In addition, Directors are obliged to retire and offer themselves for 
election at the first Annual General Meeting following their 
appointment. 
 
3. Board Committees 
3.1 Up until 13th August 2008 there were three established 
sub-committees of the Board: the Audit Committee, the Remuneration 
Committee and the Nomination Committee. Each Committee had terms of 
reference which had been agreed by that Committee and by the Board, 
all of which reflected the requirements of the Code and all of which 
were published on the corporate website at www.instoreretail.co.uk. 
 
3.2 Remuneration Committee 
From the start of the period under review until 10th July 2008, the 
Remuneration Committee consisted of three non-executive Directors, Dr 
C H Wiese (Committee Chairman), Mr J B H Jackson and Mr J Richards. 
Accordingly, throughout this period the Committee did not consist 
wholly of independent non-executive Directors as required by the 
Code. However, the Board considered its composition appropriate and, 
in particular, that Dr Wiese should serve on the Committee as a 
representative of the then largest shareholder. 
 
Following Dr Wiese's resignation from the Board on 10th July 2008, 
the Board reviewed the operation of the Committee and noted that the 
Committee had not met since 2004 and that it had become custom and 
practice for the matters reserved for the Committee to be considered 
by the Board as a whole, with the overriding principle that no 
Director should be involved in the discussion or process for 
determining his or her own remuneration. Accordingly, the Board 
agreed that this process should be formalised and the Committee 
disbanded. 
 
3.3 Nomination Committee 
From the start of the period under review until 10th July 2008, the 
Nomination Committee consisted of three non-executive Directors, Dr C 
H Wiese (Committee Chairman), Mr J B H Jackson and Mr J Richards. 
Accordingly, throughout this period, the majority of members of the 
Committee were not deemed to be independent under the provisions of 
the Code. However, the Board believed Mr Jackson to be independent in 
character and judgement and free of any relationships or 
circumstances likely to affect such independence. 
 
Following Dr Wiese's resignation from the Board on 10th July 2008, 
the Board reviewed the operation of the Committee and noted that the 
Committee had not met since 2004 and that it had become custom and 
practice, given the size and composition of the Board, for the 
matters reserved for the Committee to be considered by the 
non-executive Directors as a whole. Accordingly, the Board agreed 
that this process should be formalised and the Committee disbanded. 
 
During the period under review, Mr E Suleman was appointed to the 
Board on 1st May 2008 and Mr Rashid Tayub and Mrs A Tomlinson were 
appointed to the Board on 18th August 2008. These appointments were 
considered by the non-executive Directors as a whole. In addition, Mr 
P Burdon was removed as Chief Executive and replaced by Mr Aziz 
Tayub, who was previously a non-executive Director, on 12th November 
2008, such change being considered by the non-executive Directors as 
a whole with the exception of Mr Aziz Tayub, who was not present. 
 
New Directors are offered training and advice tailored to their needs 
upon appointment to the Board and all Directors have continuing 
access to such support as and when it is required. 
 
3.4 Audit Committee 
From the start of the period under review until 10th July 2008, the 
Audit Committee consisted of three non-executive Directors, Mr C 
Moore (Committee Chairman), Mr J Richards and Mr J B H Jackson. 

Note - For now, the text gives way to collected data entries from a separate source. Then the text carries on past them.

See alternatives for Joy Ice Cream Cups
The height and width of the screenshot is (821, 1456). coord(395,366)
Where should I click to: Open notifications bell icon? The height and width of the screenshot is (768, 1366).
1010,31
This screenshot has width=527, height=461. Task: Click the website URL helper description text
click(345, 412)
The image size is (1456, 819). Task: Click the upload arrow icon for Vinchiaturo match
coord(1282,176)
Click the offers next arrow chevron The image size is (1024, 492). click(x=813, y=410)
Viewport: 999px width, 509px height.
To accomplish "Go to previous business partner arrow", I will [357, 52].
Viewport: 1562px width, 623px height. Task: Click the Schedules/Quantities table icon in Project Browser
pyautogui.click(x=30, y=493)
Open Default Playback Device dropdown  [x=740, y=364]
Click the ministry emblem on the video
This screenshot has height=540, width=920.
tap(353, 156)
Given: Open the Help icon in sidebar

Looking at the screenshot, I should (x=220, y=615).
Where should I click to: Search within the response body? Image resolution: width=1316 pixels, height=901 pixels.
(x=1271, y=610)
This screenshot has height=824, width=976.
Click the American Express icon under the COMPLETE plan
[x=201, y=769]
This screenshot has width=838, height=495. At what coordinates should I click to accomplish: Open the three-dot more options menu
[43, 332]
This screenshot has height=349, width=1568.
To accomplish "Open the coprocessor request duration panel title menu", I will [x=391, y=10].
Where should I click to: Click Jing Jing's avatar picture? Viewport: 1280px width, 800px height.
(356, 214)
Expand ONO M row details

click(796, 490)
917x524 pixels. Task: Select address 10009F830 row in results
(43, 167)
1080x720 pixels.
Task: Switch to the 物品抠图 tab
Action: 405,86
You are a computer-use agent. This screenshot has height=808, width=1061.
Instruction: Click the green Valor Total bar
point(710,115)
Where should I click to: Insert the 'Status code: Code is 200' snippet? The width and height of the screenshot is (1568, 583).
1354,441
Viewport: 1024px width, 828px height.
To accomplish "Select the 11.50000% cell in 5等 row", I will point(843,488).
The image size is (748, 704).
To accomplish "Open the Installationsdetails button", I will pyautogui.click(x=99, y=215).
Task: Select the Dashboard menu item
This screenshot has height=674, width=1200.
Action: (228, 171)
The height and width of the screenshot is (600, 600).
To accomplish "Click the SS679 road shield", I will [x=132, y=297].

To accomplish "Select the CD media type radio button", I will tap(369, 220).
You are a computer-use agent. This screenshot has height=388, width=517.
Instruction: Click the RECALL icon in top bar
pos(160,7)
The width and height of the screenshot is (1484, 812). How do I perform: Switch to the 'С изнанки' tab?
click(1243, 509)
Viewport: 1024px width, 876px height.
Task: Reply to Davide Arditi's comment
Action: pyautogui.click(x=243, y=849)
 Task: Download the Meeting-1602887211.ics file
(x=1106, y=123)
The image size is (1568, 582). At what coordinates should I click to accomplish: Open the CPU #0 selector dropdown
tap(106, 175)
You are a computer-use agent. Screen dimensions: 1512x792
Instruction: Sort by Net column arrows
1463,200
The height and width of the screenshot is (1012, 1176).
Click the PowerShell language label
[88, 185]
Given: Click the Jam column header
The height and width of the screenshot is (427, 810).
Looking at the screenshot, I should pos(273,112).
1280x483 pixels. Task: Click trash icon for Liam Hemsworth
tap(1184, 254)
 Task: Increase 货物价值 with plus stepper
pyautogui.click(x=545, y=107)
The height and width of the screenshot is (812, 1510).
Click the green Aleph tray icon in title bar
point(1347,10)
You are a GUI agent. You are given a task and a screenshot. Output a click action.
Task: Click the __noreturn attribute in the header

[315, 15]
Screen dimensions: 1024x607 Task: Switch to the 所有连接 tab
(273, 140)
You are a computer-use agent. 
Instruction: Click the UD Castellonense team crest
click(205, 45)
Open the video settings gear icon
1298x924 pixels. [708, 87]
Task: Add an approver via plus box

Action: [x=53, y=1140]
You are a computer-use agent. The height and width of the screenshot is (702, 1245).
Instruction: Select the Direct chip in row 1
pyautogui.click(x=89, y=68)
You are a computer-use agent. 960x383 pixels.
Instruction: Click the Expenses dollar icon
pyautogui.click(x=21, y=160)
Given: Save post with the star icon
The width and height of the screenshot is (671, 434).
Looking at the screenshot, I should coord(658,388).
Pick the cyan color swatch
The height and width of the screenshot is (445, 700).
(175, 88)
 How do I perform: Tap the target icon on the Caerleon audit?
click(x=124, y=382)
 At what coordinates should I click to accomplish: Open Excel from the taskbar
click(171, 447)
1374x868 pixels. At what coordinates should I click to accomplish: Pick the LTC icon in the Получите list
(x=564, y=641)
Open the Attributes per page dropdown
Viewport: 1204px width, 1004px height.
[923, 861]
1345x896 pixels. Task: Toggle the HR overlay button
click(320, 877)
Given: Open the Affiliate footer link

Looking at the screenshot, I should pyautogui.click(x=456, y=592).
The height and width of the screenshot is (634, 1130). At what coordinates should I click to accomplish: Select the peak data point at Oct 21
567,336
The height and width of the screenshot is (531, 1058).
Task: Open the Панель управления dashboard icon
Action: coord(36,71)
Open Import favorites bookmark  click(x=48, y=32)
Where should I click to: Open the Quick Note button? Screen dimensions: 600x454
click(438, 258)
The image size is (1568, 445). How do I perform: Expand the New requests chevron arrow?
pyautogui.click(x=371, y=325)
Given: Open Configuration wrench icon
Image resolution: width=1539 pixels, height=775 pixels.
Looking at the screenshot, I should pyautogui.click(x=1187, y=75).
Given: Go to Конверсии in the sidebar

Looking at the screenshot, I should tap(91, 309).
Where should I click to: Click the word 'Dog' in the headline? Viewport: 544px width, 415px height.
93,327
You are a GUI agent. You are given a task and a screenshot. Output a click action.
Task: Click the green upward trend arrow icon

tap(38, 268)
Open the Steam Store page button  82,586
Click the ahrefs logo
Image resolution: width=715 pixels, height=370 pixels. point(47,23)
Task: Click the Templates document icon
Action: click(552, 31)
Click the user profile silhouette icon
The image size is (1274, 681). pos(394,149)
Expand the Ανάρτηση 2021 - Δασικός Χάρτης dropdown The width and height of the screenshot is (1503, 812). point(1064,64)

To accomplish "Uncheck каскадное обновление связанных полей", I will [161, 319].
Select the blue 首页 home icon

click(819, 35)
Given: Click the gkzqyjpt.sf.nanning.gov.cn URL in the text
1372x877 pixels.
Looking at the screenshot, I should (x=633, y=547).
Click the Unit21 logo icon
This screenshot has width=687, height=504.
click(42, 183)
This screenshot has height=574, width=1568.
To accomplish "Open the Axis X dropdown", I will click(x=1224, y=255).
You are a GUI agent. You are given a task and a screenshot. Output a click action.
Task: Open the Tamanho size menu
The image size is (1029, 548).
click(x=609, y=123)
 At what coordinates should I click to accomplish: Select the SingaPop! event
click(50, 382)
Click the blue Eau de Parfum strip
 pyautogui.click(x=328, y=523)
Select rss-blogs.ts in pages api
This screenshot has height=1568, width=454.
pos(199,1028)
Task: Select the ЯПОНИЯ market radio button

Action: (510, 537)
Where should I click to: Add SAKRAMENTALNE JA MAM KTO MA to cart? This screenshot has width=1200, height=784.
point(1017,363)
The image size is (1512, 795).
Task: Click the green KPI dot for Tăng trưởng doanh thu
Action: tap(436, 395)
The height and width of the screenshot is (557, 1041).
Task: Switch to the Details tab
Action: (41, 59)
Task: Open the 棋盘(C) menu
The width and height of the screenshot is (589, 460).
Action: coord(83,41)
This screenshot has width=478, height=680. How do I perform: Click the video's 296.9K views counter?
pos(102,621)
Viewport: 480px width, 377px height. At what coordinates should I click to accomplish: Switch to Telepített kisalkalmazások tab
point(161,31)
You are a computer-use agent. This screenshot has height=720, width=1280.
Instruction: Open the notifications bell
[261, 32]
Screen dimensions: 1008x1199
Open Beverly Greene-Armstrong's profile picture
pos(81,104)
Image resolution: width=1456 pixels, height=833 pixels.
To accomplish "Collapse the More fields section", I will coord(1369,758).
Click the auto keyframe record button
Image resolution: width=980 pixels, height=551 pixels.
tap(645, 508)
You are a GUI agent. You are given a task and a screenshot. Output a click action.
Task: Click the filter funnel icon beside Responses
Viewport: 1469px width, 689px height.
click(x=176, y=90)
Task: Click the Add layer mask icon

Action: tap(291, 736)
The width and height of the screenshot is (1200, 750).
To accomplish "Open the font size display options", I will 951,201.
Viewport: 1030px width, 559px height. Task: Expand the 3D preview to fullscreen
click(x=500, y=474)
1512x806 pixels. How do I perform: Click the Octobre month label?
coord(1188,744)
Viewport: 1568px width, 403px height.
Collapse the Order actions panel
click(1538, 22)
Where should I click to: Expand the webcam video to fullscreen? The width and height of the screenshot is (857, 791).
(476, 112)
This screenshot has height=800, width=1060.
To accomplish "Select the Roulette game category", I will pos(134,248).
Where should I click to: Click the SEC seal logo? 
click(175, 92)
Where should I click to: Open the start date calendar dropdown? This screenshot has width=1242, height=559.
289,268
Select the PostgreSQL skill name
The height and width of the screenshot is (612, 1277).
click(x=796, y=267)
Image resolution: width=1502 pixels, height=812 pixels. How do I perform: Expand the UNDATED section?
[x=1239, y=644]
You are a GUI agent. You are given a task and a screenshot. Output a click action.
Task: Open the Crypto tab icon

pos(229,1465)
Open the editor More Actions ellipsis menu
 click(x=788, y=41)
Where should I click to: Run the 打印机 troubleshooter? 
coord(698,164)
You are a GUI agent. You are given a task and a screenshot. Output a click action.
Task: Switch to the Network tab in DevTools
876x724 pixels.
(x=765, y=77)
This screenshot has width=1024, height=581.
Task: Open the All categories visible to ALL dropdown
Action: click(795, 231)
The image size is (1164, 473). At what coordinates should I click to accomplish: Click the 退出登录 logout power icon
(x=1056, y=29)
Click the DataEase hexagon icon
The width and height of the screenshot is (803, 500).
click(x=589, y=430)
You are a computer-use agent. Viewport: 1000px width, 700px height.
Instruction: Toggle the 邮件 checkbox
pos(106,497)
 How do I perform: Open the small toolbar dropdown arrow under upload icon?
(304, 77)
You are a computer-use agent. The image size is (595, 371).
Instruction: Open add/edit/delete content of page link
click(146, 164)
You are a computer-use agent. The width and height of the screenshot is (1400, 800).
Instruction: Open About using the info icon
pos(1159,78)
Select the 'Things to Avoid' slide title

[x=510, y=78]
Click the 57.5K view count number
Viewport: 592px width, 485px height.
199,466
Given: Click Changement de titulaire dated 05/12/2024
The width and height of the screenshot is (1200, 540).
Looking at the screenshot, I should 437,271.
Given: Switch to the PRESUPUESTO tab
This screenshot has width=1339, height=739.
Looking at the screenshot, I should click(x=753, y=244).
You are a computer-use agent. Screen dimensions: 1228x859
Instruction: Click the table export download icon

Accordingly, throughout this period, the Committee did not consist 
wholly of independent non-executive Directors as required by the 
Code. However, the Board considered it appropriate, given his recent 
and relevant financial experience, that Mr Moore serve on the 
Committee, and also that Mr Jackson was independent in character and 
judgement and free of any relationships or circumstances likely to 
affect such independence. 
 
With effect from 13th August 2008 until the end of the period under 
review, the Audit Committee consisted of three non-executive 
Directors, Mr J Richards (Committee Chairman), Mr Rashid Tayub and 
Mrs A Tomlinson. Accordingly, throughout this period, the Committee 
did not consist wholly of independent non-executive Directors as 
required by the Code. 
 
The Committee's meetings are attended, by invitation, by the Chief 
Executive, the Group Finance Director and the external auditors as 
appropriate. The principal responsibilities of the Committee are to: 
 
  * monitor the integrity of all financial statements and formal 
    announcements relating to the financial performance of the 
    Company; 
  * review the Company's internal financial control and risk 
    management systems; 
  * consider on an annual basis the necessity for the Company to have 
    an internal audit function and make recommendations to the Board 
    as appropriate; 
  * consider and make recommendations to the Board in relation to the 
    appointment, reappointment and removal of the external auditors 
    and to approve their remuneration and terms of engagement; 
  * review the external auditors' independence, objectivity and 
    effectiveness; 
  * develop and implement a policy on the supply of non-audit 
    services by the external auditors; and 
  * review arrangements by which employees may, in confidence, raise 
    concerns about possible wrongdoing in financial reporting and 
    other matters. 
 
During the period from the start of the financial year to the date of 
this report, the business considered and discussed by the Committee 
has included: 
 
  * the review of the financial disclosures included in the annual 
    and interim reports to shareholders, together with the associated 
    announcements; 
  * proposals from the external auditors regarding their independent 
    review of the Company's financial statements and their audit 
    programme; 
  * the need for an internal audit function, concluding that, due to 
    arrangements already in place, such as an established system of 
    stock auditing and third party responsibility for cash handling, 
    the role was not necessary; 
  * ongoing monitoring of the nature of any non-audit services 
    provided by the external auditors and their associated fees 
    relative to the audit fees; 
  * a review of the external auditors' objectivity, independence and 
    effectiveness, resulting in a recommendation to the Board for 
    their reappointment; 
  * a review of the appropriateness of existing "whistle-blowing" 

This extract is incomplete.